::: BEREITGESTELLTER AUSZUG
# URL Klasse: "Intelligente" URL Funktionen ?



## derToby (11. Jan 2007)

Hallo zusammen,

ich habe ein kleines, erstes Programm in der Welt der Java Netzwerkprogrammierung geschrieben, welches mir meine Webseite nach .html Links durchsucht. Dummerweise, bzw. weil üblich verwende ich eine relative Adressierung: BSP: "./xyz.html". Im Quellcode finde ich die Links ohne Probleme, die Probleme entstehen erst beim Aufruf der gefundenen Links. Denn "./xyz.html" ist kein vernünftiger Link. 

Gibt es z.b. in der URL Klasse Funktionen, die intelligent mit diesen Links umgehen können, d.h. sie erst sinnvoll zusammensetzt, um sie dann aufrufen zu können? Oder muss ich da was von Hand programmieren?

schönen Gruß

tobias


----------



## MatthiasKnorr (11. Jan 2007)

Du meinst eine URL Funktion die aus einem Quelltext errät wie der Anfang des Links ist? Öhm nööö, gibts nicht. 
Dein Programm allerdings weiß (sollte es zumindest) zu jeder Zeit wie die Basis aller Links auf der Seite ist. 
Diese Basis und der relative Link zusammen ergeben die komplette URL. 

Also, per Hand zusammenfrickeln.

Grüße,
Matthias


----------



## derToby@gast (12. Jan 2007)

OK, das habe ich befürchtet.   :wink: 
Muss dann erst den Link auswerten,  z.b. wieviele Unterordner davor die Datei liegt und dann neu zusammensetzen..


----------



## Roar (12. Jan 2007)

oder du benutzt einfach den entsprechenden konstruktor von URL


----------



## Gast (13. Jan 2007)

Bitte erkläre das genauer, kann dir leider nicht ganz folgen... THX


----------
::::::
::: BEREITGESTELLTE DATEN
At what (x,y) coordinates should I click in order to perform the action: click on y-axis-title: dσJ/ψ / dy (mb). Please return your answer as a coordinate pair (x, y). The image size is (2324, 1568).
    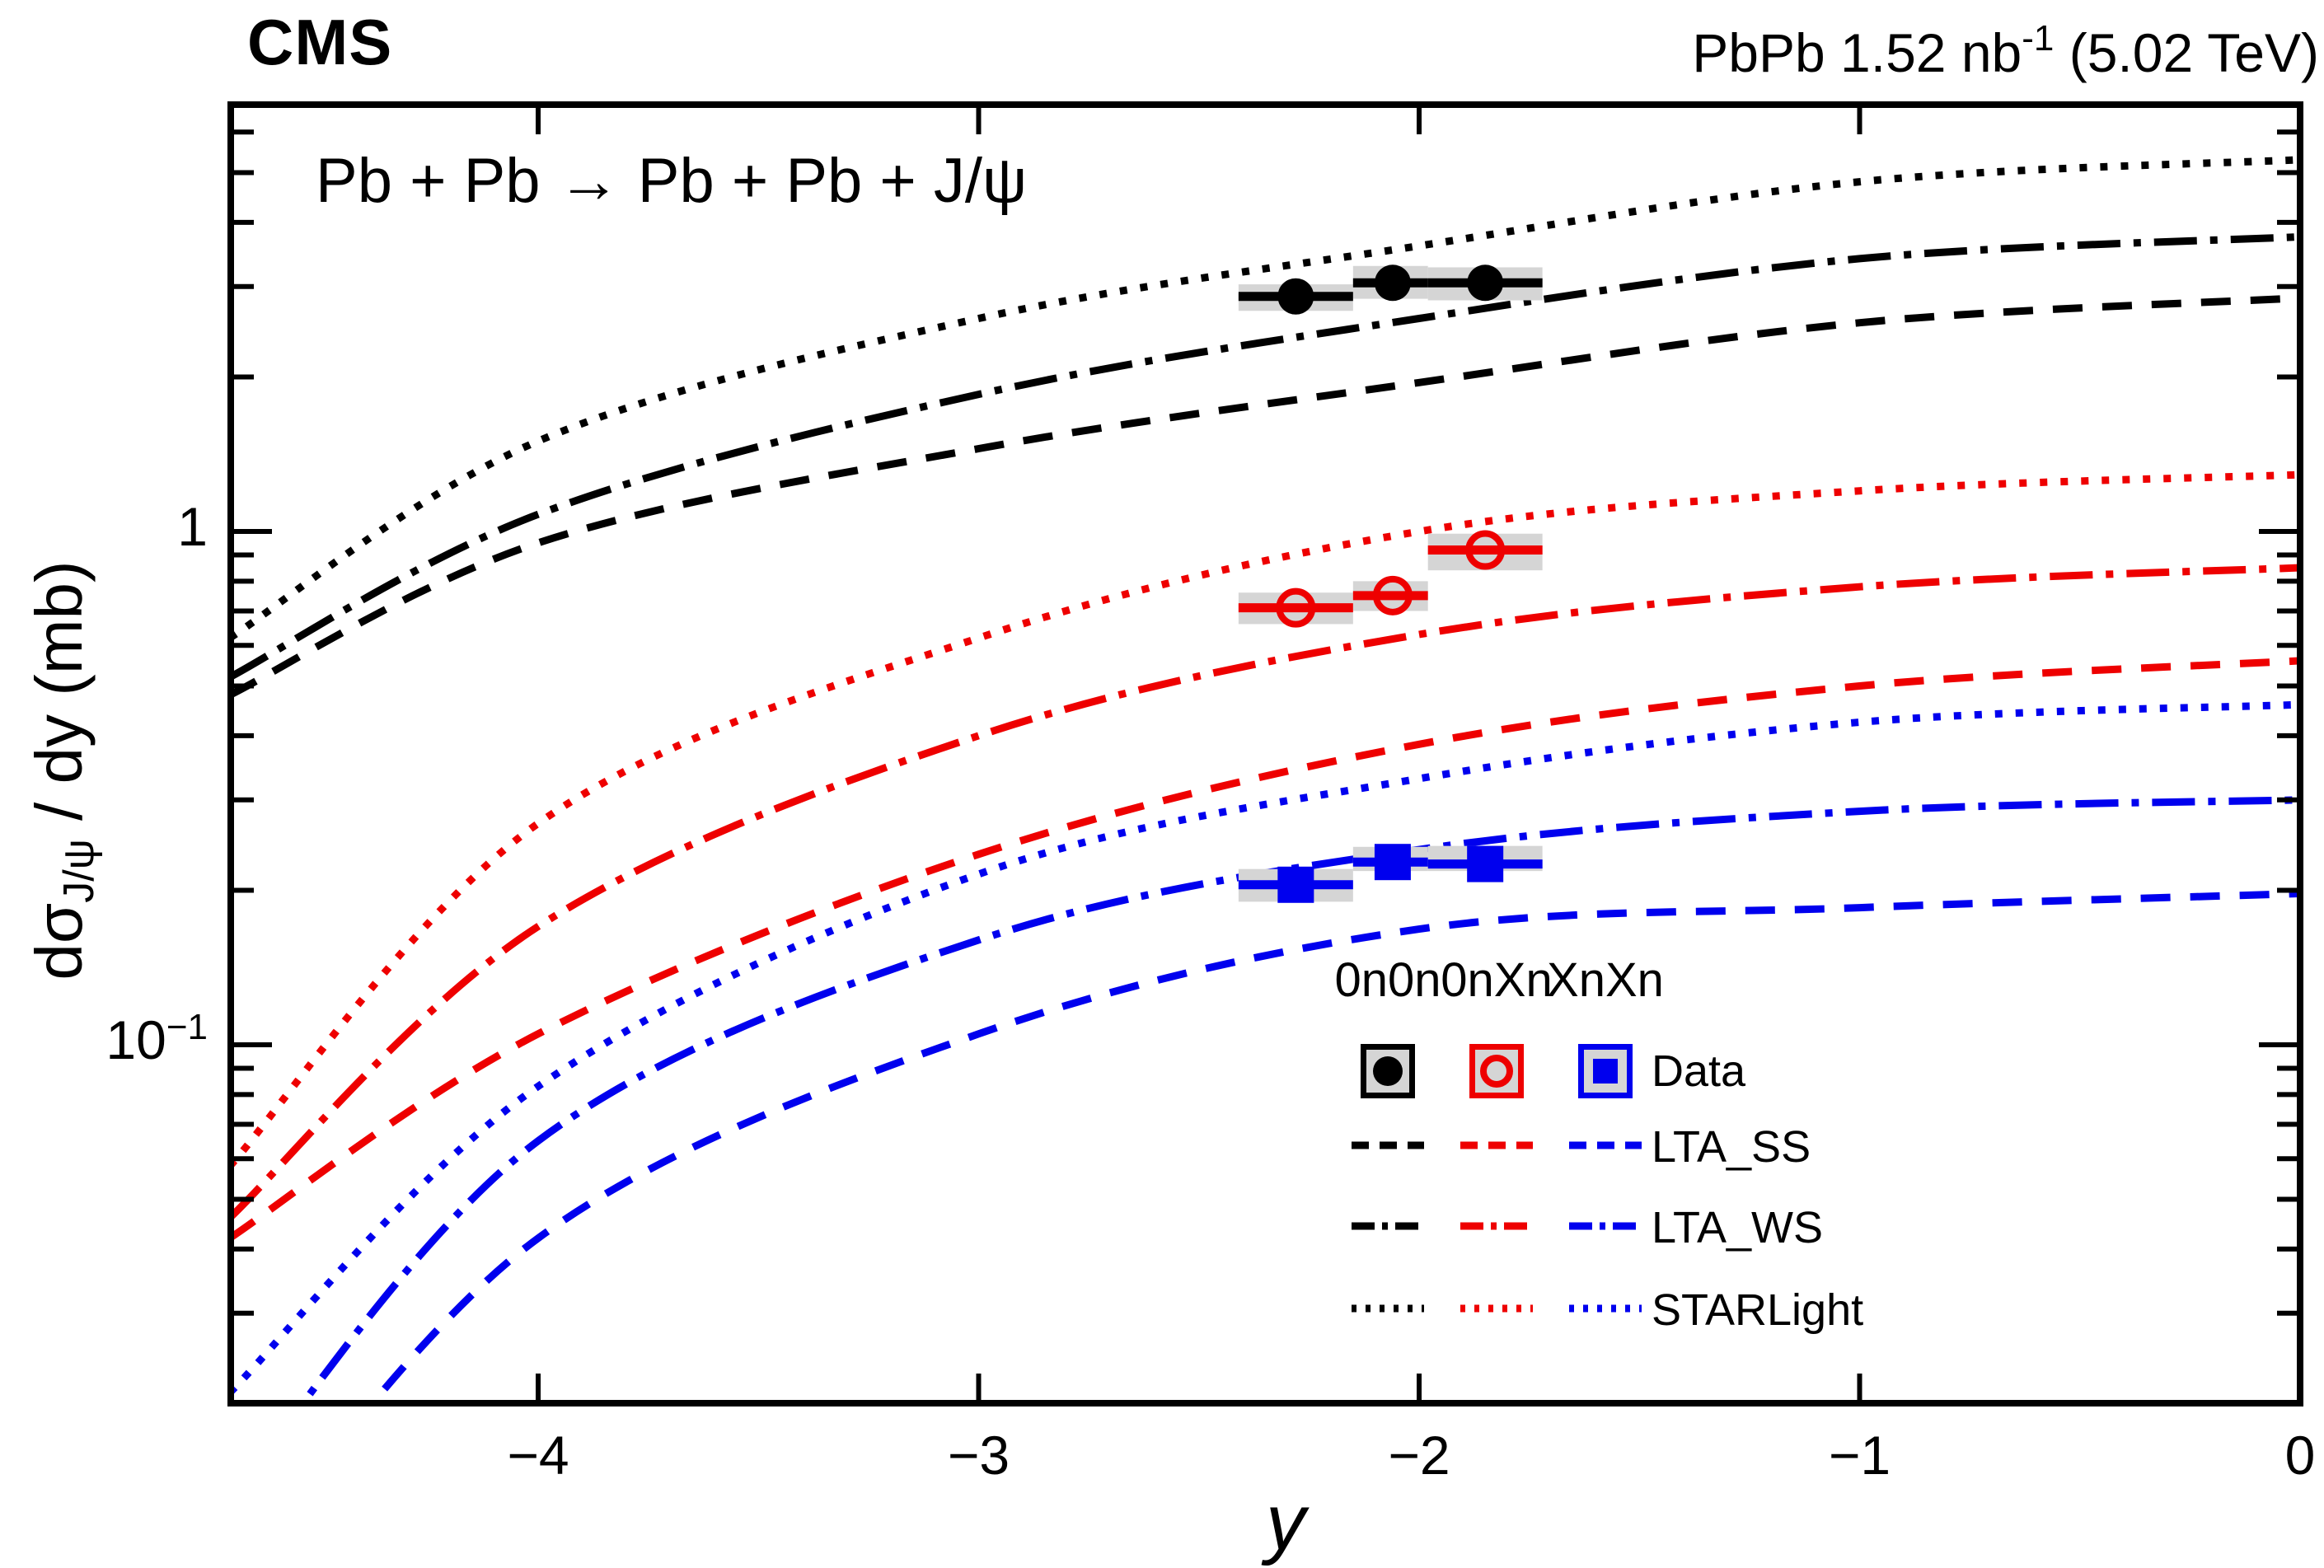
    Looking at the image, I should click on (62, 770).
::::::
ZU BEARBEITEN:
1) Welche Art der Adressierung verwendet derToby laut dem Forenthread für die Links auf seiner Webseite?
2) Geben Sie aus dem Forenthread alles von „Dein Programm allerdings“ bis hinunter zu „die komplette URL.“ wieder und tauschen Sie dabei „Basis“ gegen „Grundadresse“ aus.
Die Daten sind eigenständiges Material und gehören nicht zum Forenthread.

IHRE ANTWORTEN:
1) Eine relative Adressierung, zum Beispiel „./xyz.html“.

2)
Dein Programm allerdings weiß (sollte es zumindest) zu jeder Zeit wie die Grundadresse aller Links auf der Seite ist. 
Diese Grundadresse und der relative Link zusammen ergeben die komplette URL.